#### Vorliegender Text ####

Beiträge von Sudhana im Thema „Was ist der mittlere Weg?“

    mukti:

    Ein kultivierter Raucher hat mehr davon als ein Kettenraucher, er raucht genussvoll und unter weniger Zwang und leidet obendrein weniger unter Gesundheitsschäden.

    Wenn man sich seine Zwänge frei(!) aussuchen kann, verlieren sie ihren Zwangscharakter. Wenn mein Nachbar beim Zazen ein Raucher ist, dann rauche ich gewissermaßen unter dem Zwang dieser Nachbarschaft. Den Geruch, den er über seinen Atem und evt. auch seine Kleidung an die Luft des Raumes abgibt, den wir teilen, ist ein solcher Zwang; er ist mein Preis des gemeinsamen Zazen mit ihm. Und so teile ich achtsam und wach seinen Tabakgenuss - ohne mehr davon zu wollen. Ich will auch nicht weniger davon, aber ich halte diesen Genuss für verzichtbar und es würde mich für meinen Nachbarn freuen, wenn wenn er diese ungesunde Anhaftung lösen könnte. Aber das ist kein Anspruch von mir, den ich an ihn stelle - nur von meiner Seite fehlender "Willen zum Genießen" und Mitgefühl mit meinem Nachbarn.

####

Überarbeiten Sie im Beitrag zum mittleren Weg die Passage von „Wenn man sich“ bis „mit meinem Nachbarn.“ und setzen Sie dabei „Zigarettengenuss“ an die Stelle von „Tabakgenuss“.

#### Bereitgestellte Daten ####

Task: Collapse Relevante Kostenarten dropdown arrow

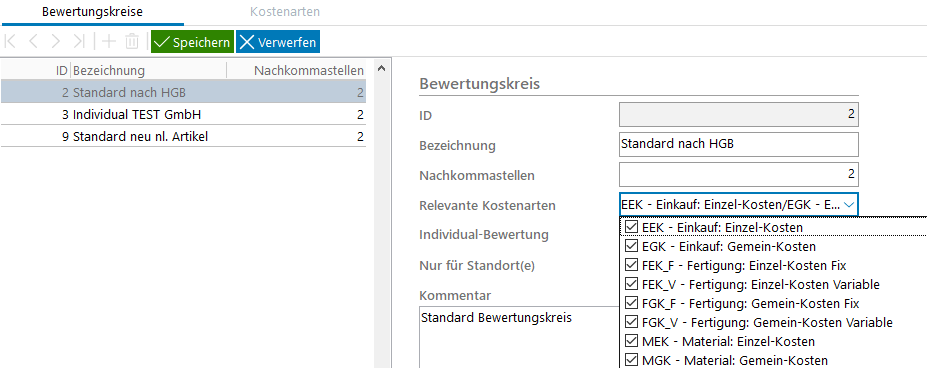Action: point(849,205)
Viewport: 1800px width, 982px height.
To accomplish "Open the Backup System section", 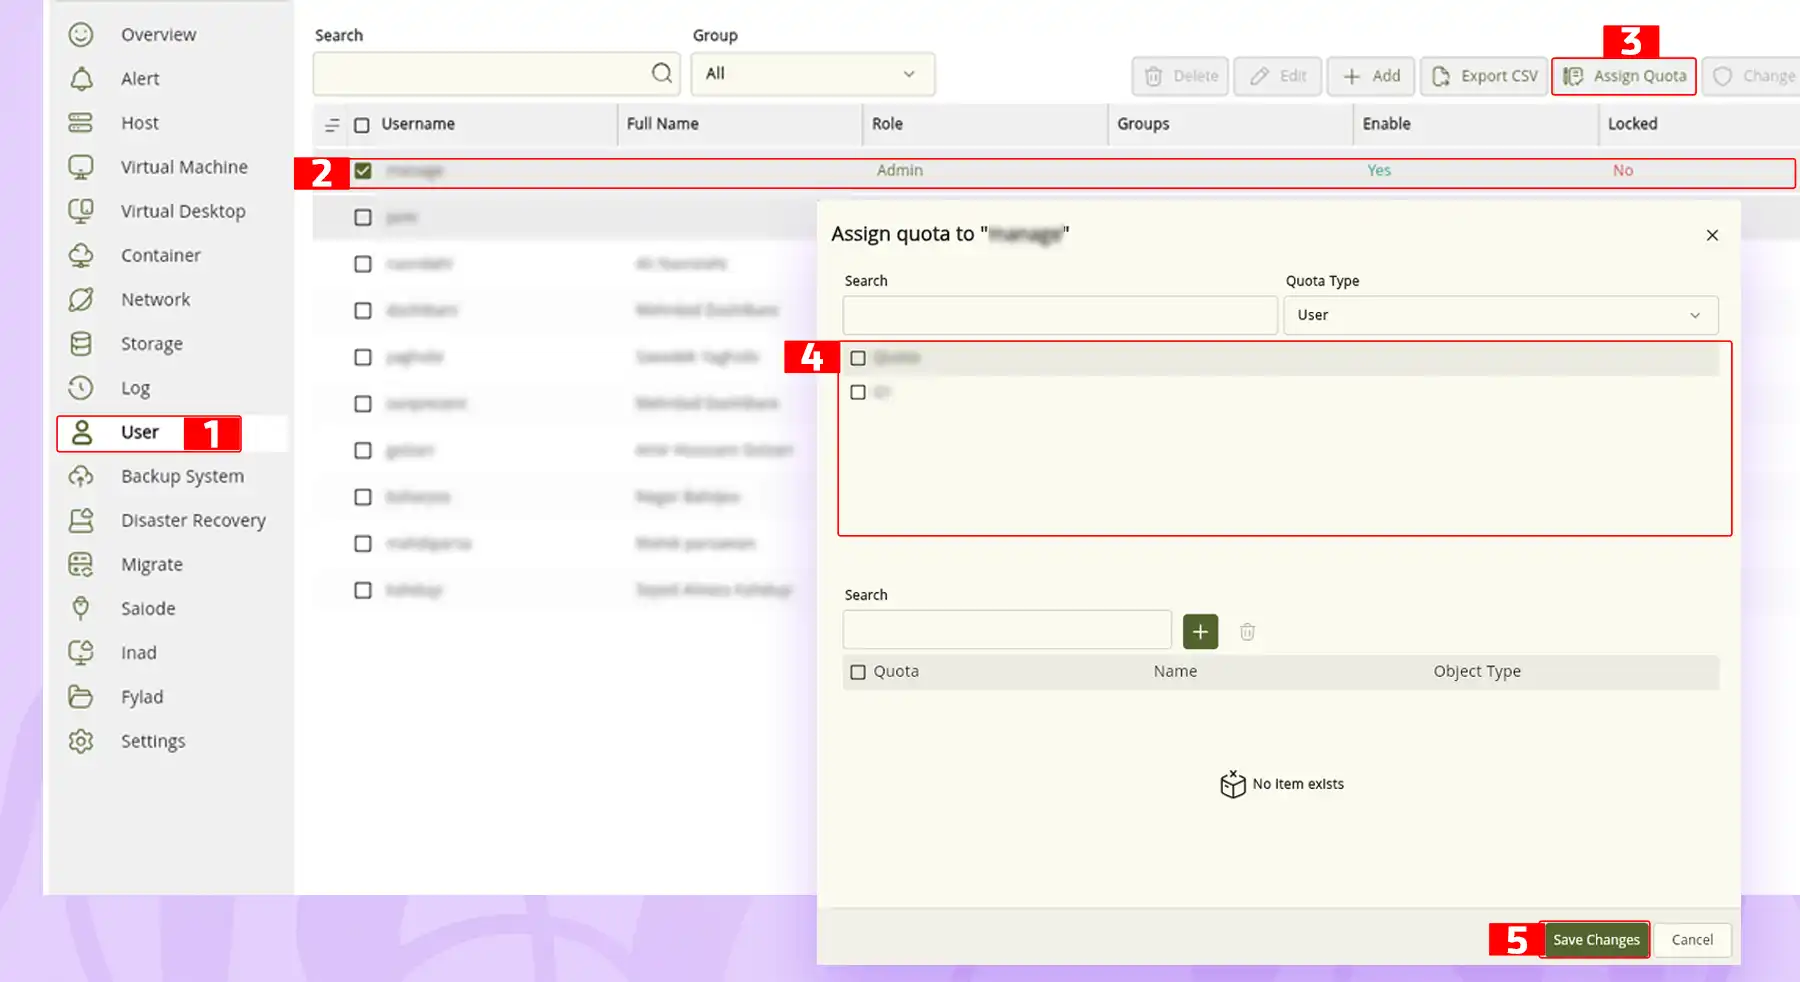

####

# Lösung der Übung
Wenn man sich seine Zwänge frei(!) aussuchen kann, verlieren sie ihren Zwangscharakter. Wenn mein Nachbar beim Zazen ein Raucher ist, dann rauche ich gewissermaßen unter dem Zwang dieser Nachbarschaft. Den Geruch, den er über seinen Atem und evt. auch seine Kleidung an die Luft des Raumes abgibt, den wir teilen, ist ein solcher Zwang; er ist mein Preis des gemeinsamen Zazen mit ihm. Und so teile ich achtsam und wach seinen Zigarettengenuss - ohne mehr davon zu wollen. Ich will auch nicht weniger davon, aber ich halte diesen Genuss für verzichtbar und es würde mich für meinen Nachbarn freuen, wenn wenn er diese ungesunde Anhaftung lösen könnte. Aber das ist kein Anspruch von mir, den ich an ihn stelle - nur von meiner Seite fehlender "Willen zum Genießen" und Mitgefühl mit meinem Nachbarn.